→ **COMPLETE THE FOLLOWING**:
• 1. According to the scholarship article, which women are eligible for the Christine Reed Memorial Flight Scholarship?
• 2. Summarize the scholarship article in two sentences.
• 3. Write the next part of the scholarship article, picking up after its final sentence.

═══ PAGE TEXT

2020 Scholarship Winner – Tara Ryan

“A person never truly dies until their spirit is completely forgotten and the last person who they’ve touched has perished. So long as we continue to keep the spirit alive, it continues to serve the world.” – Jarard Paige, J. Elliot Marketing

Serving the World by Paying It Forward

In 2012, J. Elliot Marketing in partnership with Women in Aviation International (WAI) announced the $2,500 Christine Reed Memorial Flight Scholarship. Christine passed away before she was able to reach her dream of becoming a private pilot. So to keep her spirit alive, J. Elliot Marketing offers an annual scholarship to women ages 16-30 who have already soloed and are working towards their pilot certificate/ratings.

Meet Tara Ryan – 2018 & 2020 Scholarship Recipient

In January 2018, Ms. Tara Ryan was awarded the Christine Reed Memorial Flight Scholarship, as she embarked on her aviation journey. In just two short years, she has transitioned from being a Funeral Director to now a full-time flight instructor and determined aviation mentor. Given that no scholarships were awarded in 2019, we had the opportunity to offer two scholarships in 2020 and Tara took the chance of applying again. Take a moment to learn why we are proud to support her along her continued, inspiring journey in aviation.

Two years ago when you were first awarded this scholarship, you were spending your days as a Funeral Director and now you’re a full-time flight instructor. How has that transition been in your life?

I didn’t give myself a transition time from leaving Funeral Directing to flying full-time. I scheduled my Private Pilot Checkride and then quit my job to prepare for that. The day after my Checkride, I moved to Florida and started flight training full-time. I had an all or nothing mentality because right now is the time to be in aviation. The opportunities are endless.

Now that my schedule has slowed down some compared to that during my training, I find myself missing the funeral home at times. I thought that career was going to be my lifelong job. I loved the work and the satisfaction from helping people in their time of need. But it was just that – a job. I don’t feel like I’m working a “job” as a flight instructor. I get to go fly everyday. Literally, I get to go fly everyday. Which is awesome!

On top of that, I get to go hang out with people who share the same passion about aviation that I do. I am so happy to have taken the plunge and switched to aviation. If anything, I am grateful to have had the chance to experience and develop two awesome skill sets, and know that I still have one I can fall back on or use as a retirement plan.

You’re currently training both private and commercial pilots, as well as high school age or younger students with an interest in aviation. What are the some of the key differences between preparing these two different groups of interested aviators?

I try to do my best to treat all my students like they are adults. They tend to respond better to this since no one likes to feel inferior. My objective is to create an equal learning environment for everyone.

══════
═══ DATA

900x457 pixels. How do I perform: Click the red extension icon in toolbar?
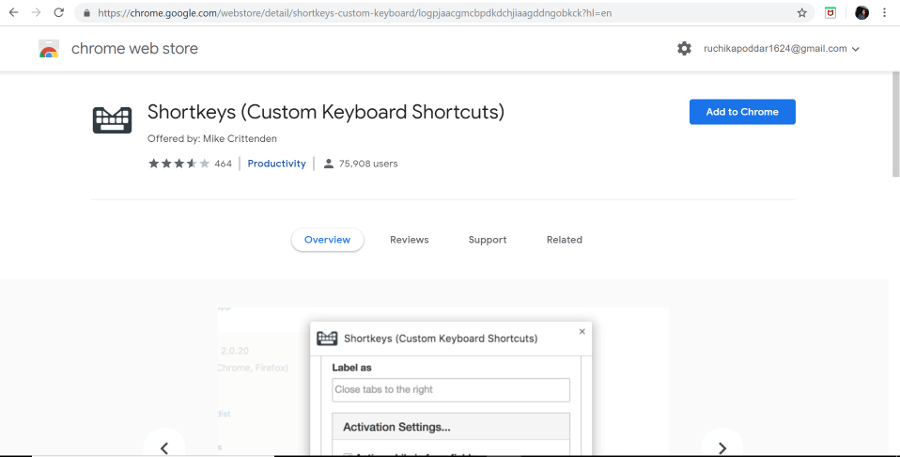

══════

→ **PER-TASK OUTPUTS**:
• 1. Women ages 16-30 who have already soloed and are working toward their pilot certificate/ratings.

• 2. J. Elliot Marketing, in partnership with Women in Aviation International, offers the annual $2,500 Christine Reed Memorial Flight Scholarship to keep alive the spirit of Christine Reed, who died before she could become a private pilot. Tara Ryan, who received the scholarship in 2018 and again in 2020, describes leaving her work as a Funeral Director to fly full-time and explains that as a flight instructor she treats all her students like adults.

• 3.
Teenagers and adults alike, can learn from each other. The main differences are that high school age or younger students lean more towards wanting assignments. They prefer to be graded with instant results to understand how they are doing. While adults, on the other hand, are more self-study oriented and will ask questions when they need it.

The most interesting thing I’ve witnessed with the younger age group occurs when I have a student who has never even driven a car but is now flying an aircraft. Once they hit the age to be able to get their driver’s permit, it seems like a night and day difference. It’s almost as if the reality of the responsibility they now have taken on, really starts to shine through. They realize very quickly that one has to be as safe as possible as a pilot. You must not only protect the people you’re sharing the air with, but also those who are on the ground below you. Once they realize the “sharing the road” concept in a vehicle, the mental light bulb of safety strikes them in the aircraft.

I typically see a quick increase in maturity levels when this mental shift happens, and they start to study more independently and take flying more seriously. It is such a satisfying feeling watching these young men and women start growing into young adults. They have so much potential and opportunity, by starting at such a young age, to really make an impact on the future generations of aviators to come.

You’re also currently enrolled in a Master’s of Business Leadership program through the University of Queensland Australia. How does this degree figure into your long-term professional goals?

Being in aviation you commit yourself to being a lifelong learner. I personally don’t believe that applies just to aviation. Education is a staple for furthering your future and having a backup plan.

A Master’s of Business Leadership coupled with my Bachelor’s in Communications, I feel are a solid foundation for a side project when I make it to an airline. Speaking with pilot’s who have already went down this path, a lot of them have stressed that you should have some kind of side business going on. You never know what could happen in the airline industry and you should be prepared for anything.

Over the last two years, have you been able to expand your involvement in WAI and other aviation groups?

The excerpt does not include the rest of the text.